## PAGE EXCERPT
# Jura Impressa E40 randomly not dispensing coffee (clear water in drip tray)



## sammyse (Sep 12, 2008)

Hi, I have a Jura Impressa E40, and I have an intermittent problem I can't figure out:

The machine will randomly either dispense the coffee as expected, or, it will leave the coffee grounds dry and instead clear water will find it's way into the drip tray.

Currently, the problem is completely random, with about 4 out of 10 times resulting in coffee, and 6 out of 10 times resulting in clear water in the drip tray, and dry grounds in the waste bin. Same goes for the rinse cycle - sometimes through the coffee nozzle, and sometimes directly into the drip tray.

I service the machine myself - a year ago I installed a refurbished brew unit (with a metal pin drain valve).

I took apart the machine yesterday, and disassembled the brew unit and gave everything a thorough clean, and replaced the o rings, and lubed everything up. I especially cleaned the drain valve and piston, suspecting it was not diverting the water into the coffee puck.

It's all back together again, and everything seems in order, except for the randomness I describe above. It's still there.

I visually inspected all the pipes, and saw no blockages or leaks.

What has be stumped is the randomness - if this was a split pipe, I'd expect the problem to be more persistent, not intermittent.

Not sure where to go from here - can anybody suggest something?

Thanks,

S


----------



## sammyse (Sep 12, 2008)

Well, I think I have solved it. 
I stripped and cleaned the drain valve assembly and found one of the washers to be torn (the one on the right)

https://uploads.tapatalk-cdn.com/20201107/e782e148f18ee756dd7f867e7eee7935.jpg

and the pin bent!!

https://uploads.tapatalk-cdn.com/20201107/e3077dd41ea14cb14d9fa10ee9922213.jpg

Luckily I had spare (old) parts. So far so good.

Sent from my SM-G973F using Tapatalk


----------



## sammyse (Sep 12, 2008)

By the way, does anyone know a good UK supplier for these individual parts shown above?

Sent from my SM-G973F using Tapatalk


----------

## AVAILABLE DATA
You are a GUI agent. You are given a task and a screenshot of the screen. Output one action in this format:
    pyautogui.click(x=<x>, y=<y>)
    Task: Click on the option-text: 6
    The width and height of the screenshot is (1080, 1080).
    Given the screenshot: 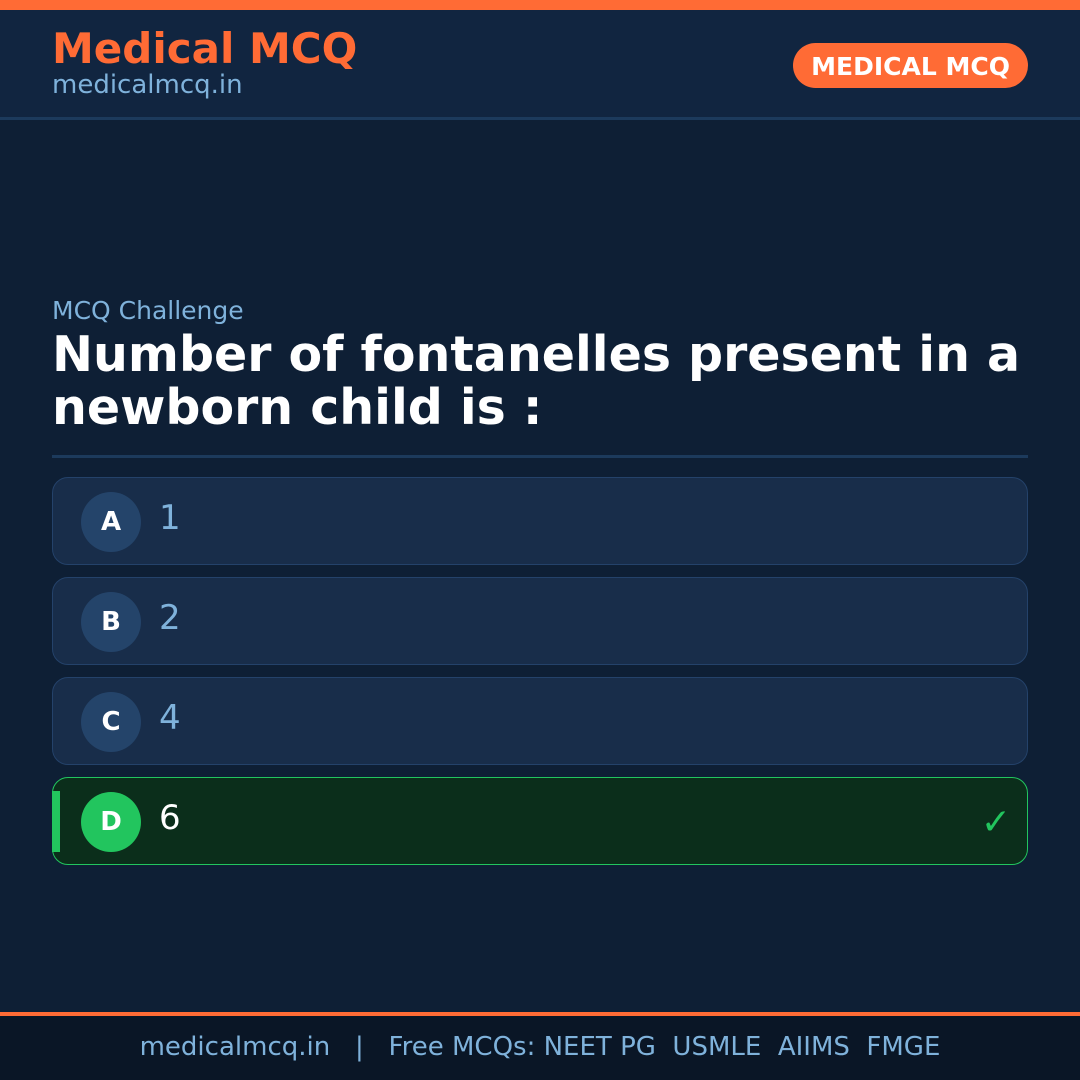 What is the action you would take?
    pyautogui.click(x=170, y=818)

## TASK LIST
**a.** Echo the passage of the Jura Impressa E40 thread between "I service the" and "anybody suggest something?", inclusive.
**b.** Decide whether each statement agrees with the Jura Impressa E40 thread. Answer yes or no for each and quote the words that decide it.
(i) About 6 out of 10 times, the machine sends clear water into the drip tray.
(ii) When the poster looked over the pipes, a leak turned up.
(iii) The poster had to buy new parts to get the machine working again.

## RESULTS OF THE TASKS
**a.**
I service the machine myself - a year ago I installed a refurbished brew unit (with a metal pin drain valve).

I took apart the machine yesterday, and disassembled the brew unit and gave everything a thorough clean, and replaced the o rings, and lubed everything up. I especially cleaned the drain valve and piston, suspecting it was not diverting the water into the coffee puck.

It's all back together again, and everything seems in order, except for the randomness I describe above. It's still there.

I visually inspected all the pipes, and saw no blockages or leaks.

What has be stumped is the randomness - if this was a split pipe, I'd expect the problem to be more persistent, not intermittent.

Not sure where to go from here - can anybody suggest something?

**b.**
(i) Yes: "6 out of 10 times resulting in clear water in the drip tray"
(ii) No: "I visually inspected all the pipes, and saw no blockages or leaks."
(iii) No: "Luckily I had spare (old) parts."